I've been impressed by the performance improvements achieved with clustering, but not with how long it takes.
I know clustering needs to be rebuilt if a table or partition is changed after the clustering, but unless I've made a note of when I last clustered a table, how can I tell when I need to do it again?
I can use this query to tell me what table(s) have one or more clustered indexes
SELECT *
FROM pg_class c
JOIN pg_index i ON i.indrelid = c.oid
WHERE relkind = 'r' AND relhasindex AND i.indisclustered
My questions are.
I've noticed that it takes just as long to re-build a clustered index as it does to build it in the first place (even if the table hasn't been touched in the meantime). So I want to avoid re-clustering unless I know the table needs it.
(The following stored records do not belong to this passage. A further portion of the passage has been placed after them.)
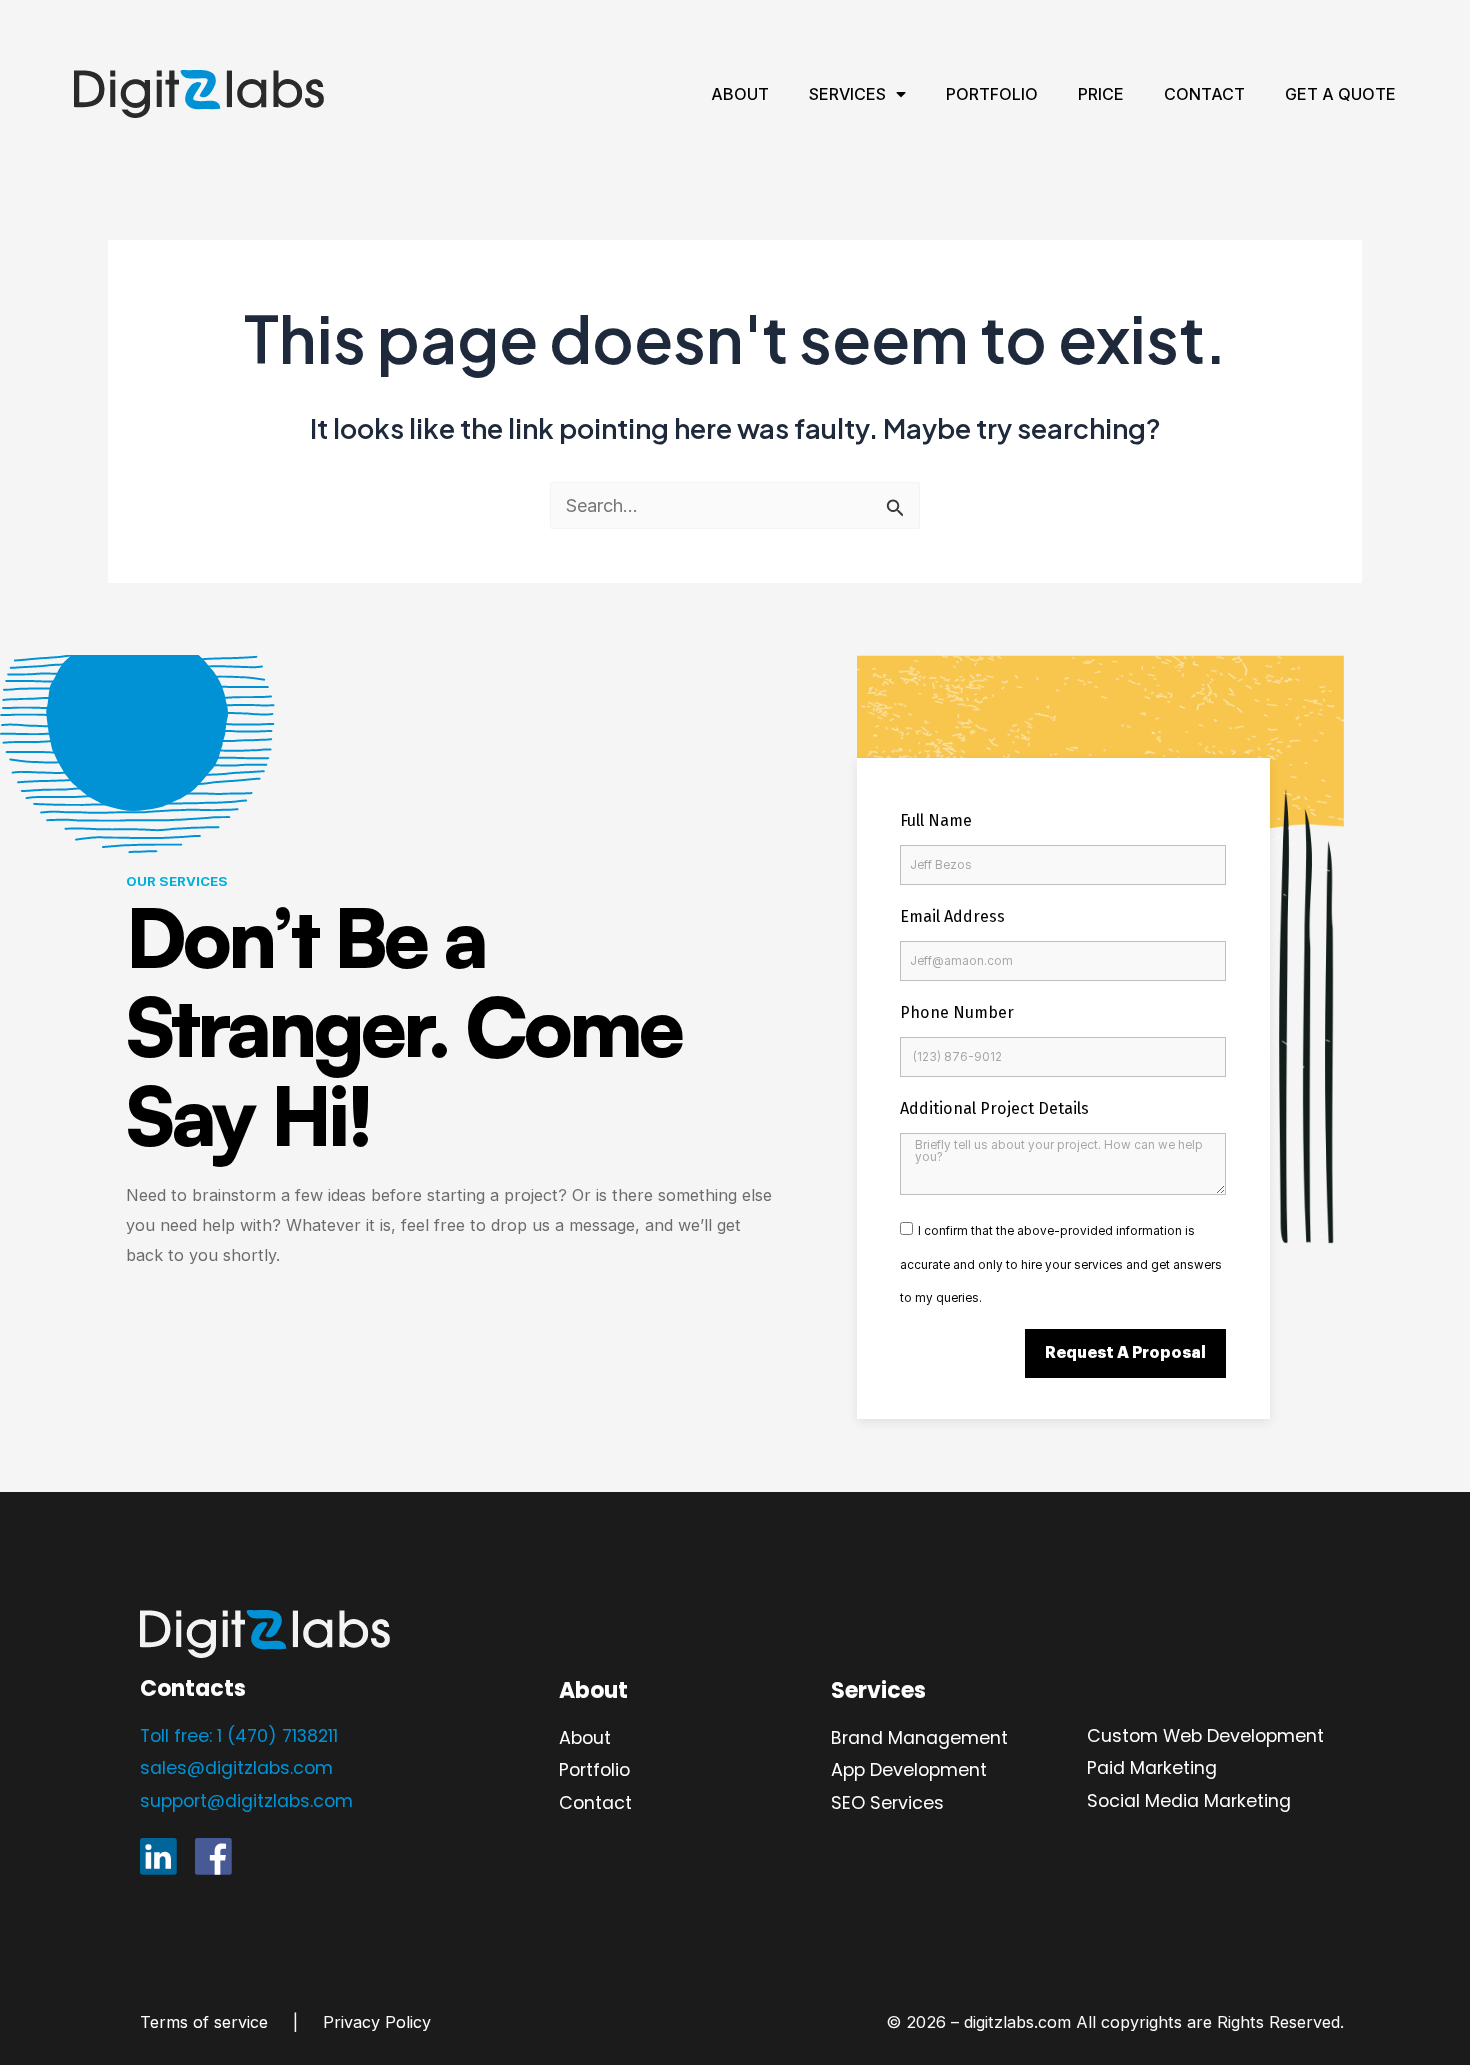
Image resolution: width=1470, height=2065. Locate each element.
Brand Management (919, 1737)
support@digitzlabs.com (246, 1800)
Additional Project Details (994, 1108)
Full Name (936, 820)
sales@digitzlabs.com (236, 1767)
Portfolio (992, 94)
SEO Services (887, 1802)
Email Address (952, 916)
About (740, 94)
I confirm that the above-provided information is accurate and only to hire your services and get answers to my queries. (1061, 1264)
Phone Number (957, 1012)
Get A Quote (1340, 94)
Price (1101, 94)
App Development (909, 1769)
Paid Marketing (1152, 1767)
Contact (1204, 94)
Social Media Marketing (1189, 1800)
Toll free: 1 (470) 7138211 (239, 1735)
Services (847, 94)
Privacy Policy (377, 2022)
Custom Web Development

UPDATE for clarity (I hope)
If I use this command....
CLUSTER tableA USING tableA_idx1;
To tell which index was last used to cluster the table, use the pg_index
system catalog.
Query the table for all indexes that belong to your table and see which one has indisclustered
set. A table can only be clustered by a single index at a time.
There is no way to find out when the table was last clustered, but that's not very interesting anyway. What you want to know is how good the clustering still is.
To find that, query the pg_stats
line for the column on which you clustered. If correlation
is close to 1, you are still good. The smaller the value gets, the more clustering is indicated.